Circling, Circling

Like a dog circling her bed, that's me today, circling my novel. I still don't have a first chapter I like, and you know how much I need that first chapter to read just-right, in order to feel as if I'm grounded and able to move forward.

I *am* in fighter mode, though, I can feel it -- when I hunker in with a book, I eat well, sleep well, work well... well... I work, anyway... even if it doesn't feel like it's going well.

I made a concoction of several different kinds of grains early this morning (see this recipe at 101 Cookbooks for the inspiration) -- half-handfuls of brown rice, millet, bulgar, buckwheat and barley in boiling water for 30 minutes -- and made that my hot breakfast at 6am, dressing it with half a banana and some dried cranberries -- I forgot to add some yogurt on top, which would have been grand, but that's okay, I got a good, carb-heavy start to the day and sat in my green chaise with my laptop, opened my novel file (which right now reads "rope sept. 26") and stared at it. [note to self: run-on sentence.]

I was ready for my one-month countdown to the finish, and today would begin a swooping, soaring run for a complete draft, when...

...suddenly, I had nothing to contribute. I began reading from page one, and I had no idea what Franny wanted, I didn't understand my plot, and I panicked. Heart palpitations. Have I entirely screwed up this book? What have I done? What have I NOT done? Surely this is just jitters. Get up, Deb. Get a grip.


So I got up. I don't believe in writer's block. Do I?

I decided to make a vegetarian chili for lunch. A diversion tactic if ever there was one. I took Richard to work. I took a detour on the way home and bought pumpkins. Made a stop at the grocery store. Came home and finished the chili, made cornbread. Jim (home from his Sunday gig) made a salad. We ate in Irene and I told him I was desperate about the novel, and didn't have a clue about the plot anymore, didn't really know what Franny wanted anymore, and what was I going to do?

Jim reminded me that I had used THE WRITER'S JOURNEY when I plotted RUBY. Yessirree, I had. I also used a Writer's Digest book called PLOT by Ansen Dibell. (This is actually a great book, those of you who want to know just what plot IS... I have this version. I wandered around from stranger to stranger (I had exhausted my friends' patience) in the five years I was writing LOVE, RUBY LAVENDER, and plaintively asked each person I met, "What is plot, please?" until I stumbled upon this book, but this is a story for another time. I include this book in my personal canon of books that helped me understand Story.)

I knew just where those books were, and I grabbed them off the shelf. I have spent this afternoon reminding myself that I do know what plot means, that I do know how to plot a novel, that I do have rich material on hand, right here in front of me, that I CAN do this complex thing and write a novel, and that I am just having a crisis of confidence right now. Right? RIGHT?

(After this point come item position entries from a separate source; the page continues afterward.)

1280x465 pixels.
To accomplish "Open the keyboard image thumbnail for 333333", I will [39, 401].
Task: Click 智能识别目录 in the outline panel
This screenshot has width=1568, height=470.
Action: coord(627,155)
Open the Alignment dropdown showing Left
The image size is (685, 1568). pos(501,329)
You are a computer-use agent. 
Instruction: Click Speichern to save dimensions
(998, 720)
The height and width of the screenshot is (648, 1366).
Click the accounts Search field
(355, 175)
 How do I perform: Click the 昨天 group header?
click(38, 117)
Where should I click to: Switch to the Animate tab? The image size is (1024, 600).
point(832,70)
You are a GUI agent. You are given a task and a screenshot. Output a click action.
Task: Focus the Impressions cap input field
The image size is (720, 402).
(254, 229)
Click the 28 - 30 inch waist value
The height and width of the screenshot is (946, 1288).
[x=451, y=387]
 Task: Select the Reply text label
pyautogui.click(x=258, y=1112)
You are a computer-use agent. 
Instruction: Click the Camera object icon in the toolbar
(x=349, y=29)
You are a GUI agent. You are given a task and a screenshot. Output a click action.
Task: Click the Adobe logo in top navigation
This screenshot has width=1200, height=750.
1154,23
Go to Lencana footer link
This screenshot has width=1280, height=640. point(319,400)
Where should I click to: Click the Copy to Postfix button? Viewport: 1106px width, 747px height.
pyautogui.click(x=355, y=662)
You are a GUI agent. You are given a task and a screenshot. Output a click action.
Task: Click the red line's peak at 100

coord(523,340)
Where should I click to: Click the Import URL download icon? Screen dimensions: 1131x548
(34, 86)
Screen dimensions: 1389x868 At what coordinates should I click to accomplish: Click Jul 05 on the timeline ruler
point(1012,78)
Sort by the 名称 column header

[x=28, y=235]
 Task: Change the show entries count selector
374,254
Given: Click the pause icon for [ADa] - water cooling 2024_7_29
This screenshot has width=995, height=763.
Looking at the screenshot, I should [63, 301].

So. Now I am sitting in my living room in front of a small, early October fire in the fireplace. All my doors are open (thank you, Jim Williams, for installing the screen doors this summer). I hear the birds at the feeder. I hear Jim stacking wood, then resting and consulting with Scott and my staff, I hear the jangle of Cleebo's cat collar, smell the woodsmoke and feel the autumn breeze shuffle over my feet.

I'm sitting in my pink Captain Kirk chair --the one my boys plop into and say "beam me up, Scottie!" -- and I've got my laptop on my lap. I'm making notes to myself, right on the manuscript. Asking questions. What does Franny want? I am listing those things, in my notebook, and making snide comments about them, too:

Franny wants to be noticed but feels invisible.
Franny wants to feel safe but feels unsafe - she wants the world to be a safe place.
Franny wants to fit in, to belong, in school and at home and with friends.
BY THE END:
Franny realizes she is important to her family and she is not invisible.
Franny realizes the world is not a safe place, but she can create some safety and her family can offer her safe haven.

I swallow and say out loud to no one: This sounds like the most boring book on the face of the earth.

So. Now what? Now I stick with it. Write more about what Franny wants. Answer the question: why? WHY does she want this? What's happening in the world around her? In her home? In her life? What is her relationship with the other characters in the story? What's going on with her and Drew?

Aha. Franny and Drew. Long ago, I knew this book was about these two... a brother and a sister and... I'm starting to remember. I'm coming out of the thicket of my own fear. I feel a tapping on my shoulder, a whispering in my ear, a soft punch to the gut, a little tug on the heart... yes, yes, I remember... I am not lost. I am not lost. I need to trust my material. I need to trust that I know what I'm doing, even on days when I feel that I don't.

I need to stay with the story. Here I sit.